- Text section -
-- Opening Marker --

What’s Missing from the Lathrop Plan?

Today’s blog is penned by Julie Elena Brown, Co-Director of our Public Housing program and Senior Staff Counsel, and is part of an ongoing series of posts designed to provide insights and opinions directly from the desks of BPI staff and supporters.

Lathrop HomesThe plan for redeveloping Lathrop Homes continues to stimulate conversation and controversy. As a participant in the Lathrop Working Group, BPI is deeply involved in the discussion. We think there’s much good about the Lathrop Plan, but also some crucial missing pieces.

What do we like about the Plan? It offers rental housing opportunities for residents with a mix of income levels. We like that the majority is low-income housing: 400 public housing and 212 affordable units, in addition to the 92 CHA elderly units to remain on site. The remaining 504 rental units will be “unrestricted” as to income (more on that below). The planned 492 CHA units (over 40%) are more than the “usual” one-third public housing found in a number of other CHA mixed-income sites. It is our view that the Lathrop community, already highly gentrified, can support this level of low-income housing.

We also like that the Plan takes some steps toward opening up the site and the riverfront to the surrounding community, and providing more through streets to weave Lathrop back into the neighborhood street grid. Although in our view it could go even further in this regard, the planners were faced with balancing the need to do so with concerns raised by historic preservation proponents.

-- Closing Marker --

- Task requirements -
[a] Answer these questions from the Lathrop Plan post:
(i) What two positions does the author of the post hold?
(ii) How many public housing units does the Plan offer?
(iii) Whose concerns did the planners weigh against opening up the site to the surrounding community?
[b] Print the Lathrop Plan post between "Lathrop HomesThe plan" and "crucial missing pieces.", inclusive.

- Supplied records -

-- Opening Marker --

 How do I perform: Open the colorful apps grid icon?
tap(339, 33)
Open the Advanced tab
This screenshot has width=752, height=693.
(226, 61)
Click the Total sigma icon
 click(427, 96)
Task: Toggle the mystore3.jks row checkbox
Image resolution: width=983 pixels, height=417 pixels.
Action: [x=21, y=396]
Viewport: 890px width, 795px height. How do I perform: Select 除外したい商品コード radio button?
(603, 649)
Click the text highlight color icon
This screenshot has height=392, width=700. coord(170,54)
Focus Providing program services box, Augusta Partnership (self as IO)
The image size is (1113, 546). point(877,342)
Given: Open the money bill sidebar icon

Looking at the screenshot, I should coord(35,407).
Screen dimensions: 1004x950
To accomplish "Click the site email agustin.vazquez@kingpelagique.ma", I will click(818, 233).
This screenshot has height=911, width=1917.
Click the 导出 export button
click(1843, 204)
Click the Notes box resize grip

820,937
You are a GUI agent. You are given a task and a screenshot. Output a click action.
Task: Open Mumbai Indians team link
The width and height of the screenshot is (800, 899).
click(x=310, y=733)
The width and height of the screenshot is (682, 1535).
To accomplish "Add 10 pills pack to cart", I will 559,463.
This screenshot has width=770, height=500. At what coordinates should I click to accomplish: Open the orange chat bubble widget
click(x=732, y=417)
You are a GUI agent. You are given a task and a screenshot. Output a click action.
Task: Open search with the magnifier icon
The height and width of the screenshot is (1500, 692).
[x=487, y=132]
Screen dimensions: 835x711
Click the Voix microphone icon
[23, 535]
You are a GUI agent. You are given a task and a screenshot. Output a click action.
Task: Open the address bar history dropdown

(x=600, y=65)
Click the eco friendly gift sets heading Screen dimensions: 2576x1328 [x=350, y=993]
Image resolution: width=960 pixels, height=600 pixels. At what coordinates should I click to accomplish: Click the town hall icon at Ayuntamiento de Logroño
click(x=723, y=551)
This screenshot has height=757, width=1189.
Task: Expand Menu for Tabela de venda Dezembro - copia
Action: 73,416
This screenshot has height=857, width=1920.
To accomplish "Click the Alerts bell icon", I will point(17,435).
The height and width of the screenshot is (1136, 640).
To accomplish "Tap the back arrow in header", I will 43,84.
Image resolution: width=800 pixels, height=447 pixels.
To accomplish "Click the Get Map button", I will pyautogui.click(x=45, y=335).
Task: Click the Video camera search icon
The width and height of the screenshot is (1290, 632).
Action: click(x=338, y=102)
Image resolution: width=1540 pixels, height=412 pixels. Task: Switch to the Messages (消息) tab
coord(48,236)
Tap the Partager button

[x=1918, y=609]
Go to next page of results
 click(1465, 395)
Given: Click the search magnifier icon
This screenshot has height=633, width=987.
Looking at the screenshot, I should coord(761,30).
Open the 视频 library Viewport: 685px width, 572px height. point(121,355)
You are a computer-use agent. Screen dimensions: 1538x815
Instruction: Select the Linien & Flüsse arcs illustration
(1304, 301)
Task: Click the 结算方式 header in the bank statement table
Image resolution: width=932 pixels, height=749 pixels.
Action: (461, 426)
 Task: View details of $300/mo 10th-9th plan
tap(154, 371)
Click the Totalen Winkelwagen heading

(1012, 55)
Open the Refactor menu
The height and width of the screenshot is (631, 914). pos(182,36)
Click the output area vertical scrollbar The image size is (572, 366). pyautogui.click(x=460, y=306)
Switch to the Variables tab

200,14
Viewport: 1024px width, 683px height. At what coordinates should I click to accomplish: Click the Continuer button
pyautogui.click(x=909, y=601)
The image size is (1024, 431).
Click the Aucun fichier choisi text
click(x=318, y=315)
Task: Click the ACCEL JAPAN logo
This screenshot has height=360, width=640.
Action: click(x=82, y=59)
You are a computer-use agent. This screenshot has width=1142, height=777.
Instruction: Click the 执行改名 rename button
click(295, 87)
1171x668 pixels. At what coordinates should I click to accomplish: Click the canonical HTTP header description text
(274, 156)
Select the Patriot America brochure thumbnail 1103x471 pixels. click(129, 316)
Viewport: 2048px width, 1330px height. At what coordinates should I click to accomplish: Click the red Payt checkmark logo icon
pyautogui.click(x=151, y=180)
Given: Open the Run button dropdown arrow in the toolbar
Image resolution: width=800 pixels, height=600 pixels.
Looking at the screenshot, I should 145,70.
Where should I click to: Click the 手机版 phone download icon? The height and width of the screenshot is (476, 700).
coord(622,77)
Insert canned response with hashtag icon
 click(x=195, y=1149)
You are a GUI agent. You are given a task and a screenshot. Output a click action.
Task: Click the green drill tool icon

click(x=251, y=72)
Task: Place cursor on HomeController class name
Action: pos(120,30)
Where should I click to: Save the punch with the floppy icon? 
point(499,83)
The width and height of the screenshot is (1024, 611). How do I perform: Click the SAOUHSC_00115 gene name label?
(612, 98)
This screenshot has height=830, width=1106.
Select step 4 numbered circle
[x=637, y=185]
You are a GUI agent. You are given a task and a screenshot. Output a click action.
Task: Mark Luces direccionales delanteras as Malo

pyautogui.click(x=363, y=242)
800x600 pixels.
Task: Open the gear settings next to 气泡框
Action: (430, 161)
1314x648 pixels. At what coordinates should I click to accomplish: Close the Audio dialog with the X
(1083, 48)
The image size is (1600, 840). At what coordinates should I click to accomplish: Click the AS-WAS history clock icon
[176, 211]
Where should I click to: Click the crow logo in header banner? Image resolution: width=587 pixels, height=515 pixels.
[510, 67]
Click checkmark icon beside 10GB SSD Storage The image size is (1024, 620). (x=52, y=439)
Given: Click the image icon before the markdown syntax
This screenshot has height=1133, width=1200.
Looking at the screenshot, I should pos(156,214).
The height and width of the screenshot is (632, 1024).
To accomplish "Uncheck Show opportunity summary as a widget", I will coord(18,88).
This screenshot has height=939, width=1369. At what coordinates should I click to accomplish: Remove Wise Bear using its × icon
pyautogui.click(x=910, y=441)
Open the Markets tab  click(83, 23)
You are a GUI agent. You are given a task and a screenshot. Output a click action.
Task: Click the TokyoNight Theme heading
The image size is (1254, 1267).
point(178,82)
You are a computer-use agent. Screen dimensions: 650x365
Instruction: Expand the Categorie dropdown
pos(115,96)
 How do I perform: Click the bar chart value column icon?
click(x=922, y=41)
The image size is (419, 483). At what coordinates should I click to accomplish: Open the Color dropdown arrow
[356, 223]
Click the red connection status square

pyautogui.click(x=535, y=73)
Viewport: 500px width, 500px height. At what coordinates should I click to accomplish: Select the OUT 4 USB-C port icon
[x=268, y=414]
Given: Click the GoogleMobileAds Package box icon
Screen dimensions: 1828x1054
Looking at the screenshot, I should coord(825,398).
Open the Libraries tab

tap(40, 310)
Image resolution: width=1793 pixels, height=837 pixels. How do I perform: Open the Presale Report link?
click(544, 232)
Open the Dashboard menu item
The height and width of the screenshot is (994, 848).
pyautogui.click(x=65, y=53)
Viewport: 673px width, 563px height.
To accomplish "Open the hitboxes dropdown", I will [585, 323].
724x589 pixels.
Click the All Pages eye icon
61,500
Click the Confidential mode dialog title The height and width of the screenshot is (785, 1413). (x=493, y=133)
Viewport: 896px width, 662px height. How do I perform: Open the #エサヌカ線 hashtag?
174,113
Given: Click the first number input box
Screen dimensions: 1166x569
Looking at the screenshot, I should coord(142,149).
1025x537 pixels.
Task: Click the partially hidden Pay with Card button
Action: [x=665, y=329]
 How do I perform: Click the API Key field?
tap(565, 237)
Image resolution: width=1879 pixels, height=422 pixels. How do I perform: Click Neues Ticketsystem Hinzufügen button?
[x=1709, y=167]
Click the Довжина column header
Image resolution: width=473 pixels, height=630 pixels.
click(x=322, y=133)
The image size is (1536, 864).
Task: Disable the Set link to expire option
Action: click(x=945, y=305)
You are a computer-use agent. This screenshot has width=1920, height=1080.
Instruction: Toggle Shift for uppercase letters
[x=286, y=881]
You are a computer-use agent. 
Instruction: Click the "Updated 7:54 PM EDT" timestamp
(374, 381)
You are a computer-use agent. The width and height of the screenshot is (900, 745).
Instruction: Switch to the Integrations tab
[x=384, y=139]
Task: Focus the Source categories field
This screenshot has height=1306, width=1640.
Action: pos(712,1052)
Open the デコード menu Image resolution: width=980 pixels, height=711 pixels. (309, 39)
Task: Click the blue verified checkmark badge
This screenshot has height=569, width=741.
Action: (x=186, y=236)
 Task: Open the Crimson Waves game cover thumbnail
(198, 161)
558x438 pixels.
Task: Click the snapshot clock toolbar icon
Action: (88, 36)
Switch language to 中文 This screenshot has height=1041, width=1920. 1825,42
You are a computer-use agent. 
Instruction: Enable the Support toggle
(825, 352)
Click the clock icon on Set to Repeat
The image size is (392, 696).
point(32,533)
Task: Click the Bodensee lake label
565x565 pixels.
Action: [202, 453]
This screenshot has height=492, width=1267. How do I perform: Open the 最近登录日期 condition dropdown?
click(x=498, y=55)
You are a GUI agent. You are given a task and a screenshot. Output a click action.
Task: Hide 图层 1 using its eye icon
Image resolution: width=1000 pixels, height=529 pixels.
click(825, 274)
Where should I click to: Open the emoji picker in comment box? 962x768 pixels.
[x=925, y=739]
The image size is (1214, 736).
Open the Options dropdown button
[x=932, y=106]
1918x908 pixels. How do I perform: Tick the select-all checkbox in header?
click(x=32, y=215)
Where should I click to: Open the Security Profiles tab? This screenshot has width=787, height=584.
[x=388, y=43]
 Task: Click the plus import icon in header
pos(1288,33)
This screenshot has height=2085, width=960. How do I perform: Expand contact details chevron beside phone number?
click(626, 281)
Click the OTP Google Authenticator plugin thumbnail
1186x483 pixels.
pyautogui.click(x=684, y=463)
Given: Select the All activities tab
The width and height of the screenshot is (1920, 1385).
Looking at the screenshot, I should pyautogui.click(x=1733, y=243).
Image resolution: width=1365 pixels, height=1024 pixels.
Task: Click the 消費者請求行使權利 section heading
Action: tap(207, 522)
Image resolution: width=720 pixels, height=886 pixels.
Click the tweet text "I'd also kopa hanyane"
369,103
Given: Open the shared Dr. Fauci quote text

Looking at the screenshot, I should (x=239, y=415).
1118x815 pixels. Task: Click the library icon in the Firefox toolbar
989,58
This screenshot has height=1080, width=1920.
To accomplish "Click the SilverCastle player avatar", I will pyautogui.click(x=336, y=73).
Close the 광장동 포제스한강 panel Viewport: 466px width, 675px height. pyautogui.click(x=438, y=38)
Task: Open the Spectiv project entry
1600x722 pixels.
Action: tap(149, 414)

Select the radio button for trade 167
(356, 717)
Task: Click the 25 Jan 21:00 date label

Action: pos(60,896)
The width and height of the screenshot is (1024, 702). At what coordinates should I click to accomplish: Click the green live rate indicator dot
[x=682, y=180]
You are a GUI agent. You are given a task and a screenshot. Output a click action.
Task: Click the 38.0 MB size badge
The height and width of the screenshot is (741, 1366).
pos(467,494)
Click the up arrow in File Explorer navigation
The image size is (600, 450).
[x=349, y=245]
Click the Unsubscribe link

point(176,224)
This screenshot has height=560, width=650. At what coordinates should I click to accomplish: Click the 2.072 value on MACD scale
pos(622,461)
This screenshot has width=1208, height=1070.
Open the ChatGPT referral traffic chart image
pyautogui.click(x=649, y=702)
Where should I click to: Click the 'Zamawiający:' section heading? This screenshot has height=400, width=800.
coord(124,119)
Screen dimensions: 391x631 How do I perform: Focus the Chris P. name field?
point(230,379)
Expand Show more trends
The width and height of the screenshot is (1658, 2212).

-- Closing Marker --

- Solutions -
[a]
(i) Co-Director of BPI's Public Housing program and Senior Staff Counsel
(ii) 400
(iii) Historic preservation proponents

[b]
Lathrop HomesThe plan for redeveloping Lathrop Homes continues to stimulate conversation and controversy. As a participant in the Lathrop Working Group, BPI is deeply involved in the discussion. We think there’s much good about the Lathrop Plan, but also some crucial missing pieces.